**Document text:**

——

On Tuesday October 6, 3:30 in the Atrium, Nathan Myhrvold and Chris Young will speak about … “molecular gastronomy.” Nathan did a startup that was acquired by Microsoft in the late 1980’s. He became Microsoft’s first CTO, and created Microsoft Research. About 5 years ago he left to form Intellectual Ventures. Nathan has eclectic interests and skills — paleontology, photography, cooking. (He is a spectacular cook; did an “internship” at Rover’s.) For the past year or two he has been working with Chris Young on a “molecular gastronomy” cookbook — cooking with liquid nitrogen, various weird chemicals, $250K centrifuges, etc. Last spring I had a dinner that they prepared, and it was off the charts (and plenty weird), so asked them to give a talk. I should note that they are bringing a crew of cooks over to do some demos during the talk and to contribute to the post-talk refreshments.

——

**Problem set:**
(1) What does the talk announcement say, summed up in two sentences?
(2) Can you reproduce the talk announcement from "On Tuesday October" to "the post-talk refreshments." with "Atrium" swapped for "Lecture Hall"?
The material has no connection to the talk announcement.

**Dataset section:**

——

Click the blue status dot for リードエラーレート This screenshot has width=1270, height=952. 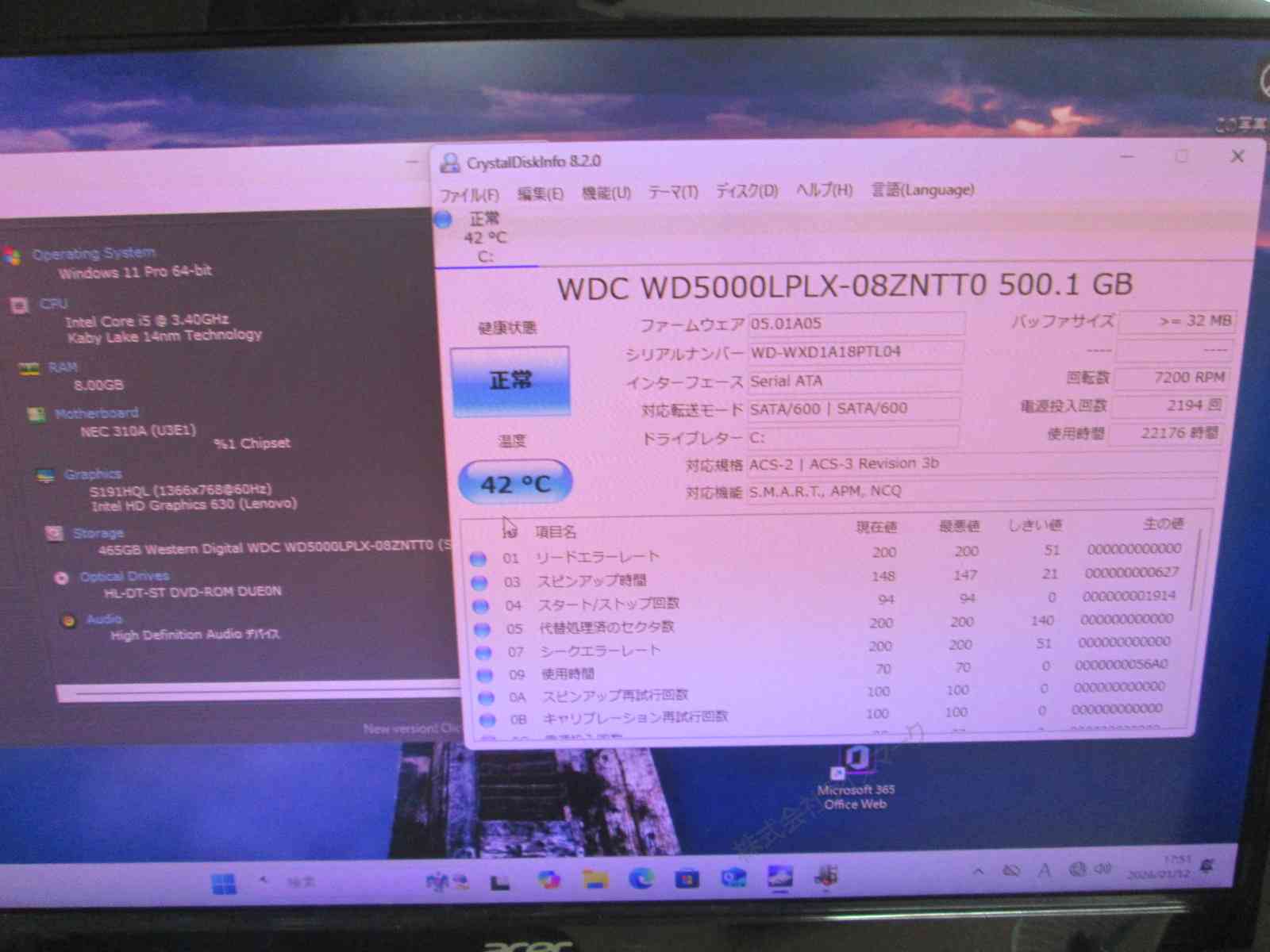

——

**Worked answers:**
(1) Nathan Myhrvold and Chris Young will speak about "molecular gastronomy" on Tuesday, October 6, at 3:30 in the Atrium, drawing on a cookbook they have been working on that involves cooking with liquid nitrogen, various weird chemicals, and $250K centrifuges. Myhrvold, who became Microsoft's first CTO, created Microsoft Research, and later left to form Intellectual Ventures, is bringing a crew of cooks along with Young to do demos during the talk and contribute to the post-talk refreshments.

(2)
On Tuesday October 6, 3:30 in the Lecture Hall, Nathan Myhrvold and Chris Young will speak about … “molecular gastronomy.” Nathan did a startup that was acquired by Microsoft in the late 1980’s. He became Microsoft’s first CTO, and created Microsoft Research. About 5 years ago he left to form Intellectual Ventures. Nathan has eclectic interests and skills — paleontology, photography, cooking. (He is a spectacular cook; did an “internship” at Rover’s.) For the past year or two he has been working with Chris Young on a “molecular gastronomy” cookbook — cooking with liquid nitrogen, various weird chemicals, $250K centrifuges, etc. Last spring I had a dinner that they prepared, and it was off the charts (and plenty weird), so asked them to give a talk. I should note that they are bringing a crew of cooks over to do some demos during the talk and to contribute to the post-talk refreshments.